● **Aufgabe**
Führe den Artikel über das Überangebot an Biomilch im Anschluss an seinen letzten Satz weiter.

● **Seitentext**
+++
Zu grosses AngebotBiomilch-Bauern müssen auf die Warteliste
Weil die Nachfrage kleiner ist als das Angebot, müssen Milchbauern ihre Biomilch bald als konventionelle Milch verkaufen.
- von
- Dorothea Vollenweider
Schweizer Biobauern müssen ihre Biomilch als konventionelle Milch verkaufen, weil die Nachfrage nach Biomilch zu klein ist. Was absurd tönt, wird für einige Landwirte bald bittere Realität sein.
Der Dachverband der Schweizer Bioproduzenten, Bio Suisse, erwatet in den kommenden Jahren erneut einen deutlichen Anstieg an Biomilch. Das Problem: «Die verwertete Biomilchmenge ist nie ganz so hoch wie die produzierte Biomilchmenge», sagt Lukas Inderfurth, Sprecher von Bio Suisse, zu 20 Minuten. Trotzdem: Immer mehr Landwirte rüsten um. Nicht zuletzt, weil sie für einen Liter Biomilch laut der Plattform Bioaktuell.ch 84 Rappen erhalten – das sind 24 Rappen mehr als für konventionelle Milch (Zahlen von November 2018) .
Nachfrage hinkt hinterher
Zwar gewinnt Biomilch zunehmend an Wichtigkeit und macht inzwischen 7,1 Prozent der gesamten Schweizer Milchproduktion aus – doch die Nachfrage seitens Verarbeiter und Konsumenten wächst nicht ganz so schnell. Nun wollen Biomilch-Organisationen einen Preiszerfall durch ein Überangebot verhindern. Sie haben laut dem Landwirtschaftlichen Informationsdienst (LID) deshalb entschieden, neue Biomilchproduzenten per 2020 auf eine Warteliste zu setzen.
+++
Zeilen aus einem Datensatz
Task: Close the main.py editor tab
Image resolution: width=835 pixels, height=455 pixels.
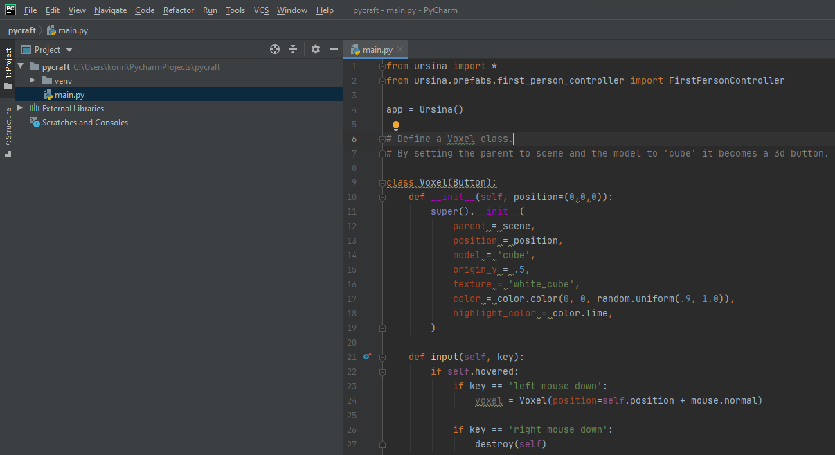Action: point(399,50)
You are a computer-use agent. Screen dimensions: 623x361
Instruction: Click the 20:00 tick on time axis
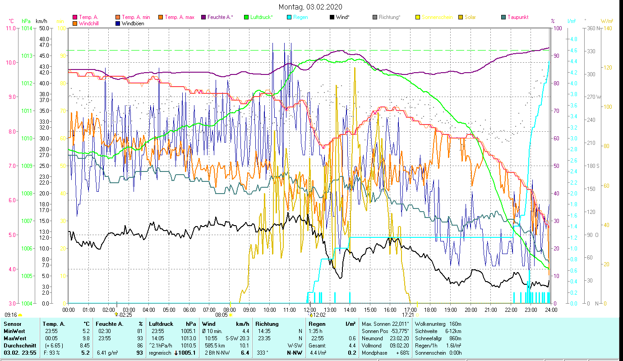(x=471, y=310)
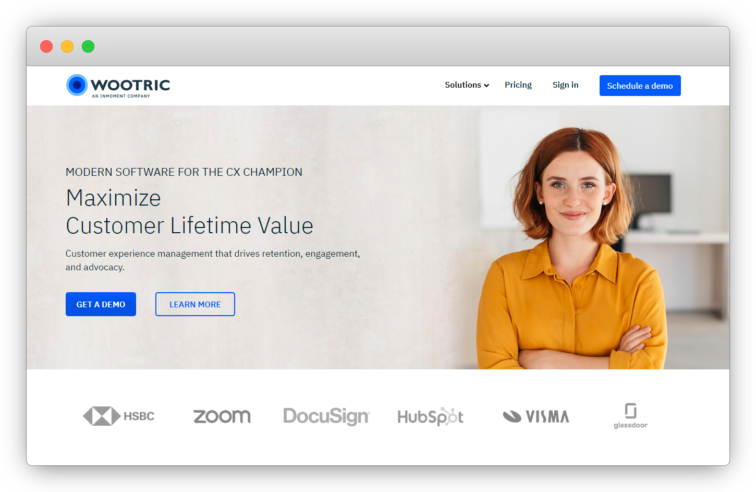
+++
● **Erwartete Antwort**
Das funktioniert so: Bio Suisse verlangt von seinen Mitgliedern eine Pflichtmitgliedschaft in einer der sechs anerkannten Produzentenorganisationen. Dazu gehören Suisse Biomilch, der Verein Bio-Lieferanten Emmi-Biedermann, die Berner Biomilch-Gesellschaft, PMO Züger/Forster, Progana und die IG Bio ZMP. Diese Pflichtmitgliedschaft soll zu mehr Transparenz bei den Milchmengen führen und genauere Prognosen erlauben.
Ab 2020 gilt Aufnahmestopp
Die Biomilch-Organisationen können ihre Lieferanten auf Wartelisten setzen, wann immer sie zu viel Milch haben. Diese Warteliste gibt es gemäss Bio Suisse schon lange. Sie dient als Instrument, das freiwillig eingesetzt werden kann – es sei denn, es wird eine obligatorische Warteliste verordnet. Zuletzt geschah das 2013, weil das Angebot an Biomilch die Nachfrage überstieg.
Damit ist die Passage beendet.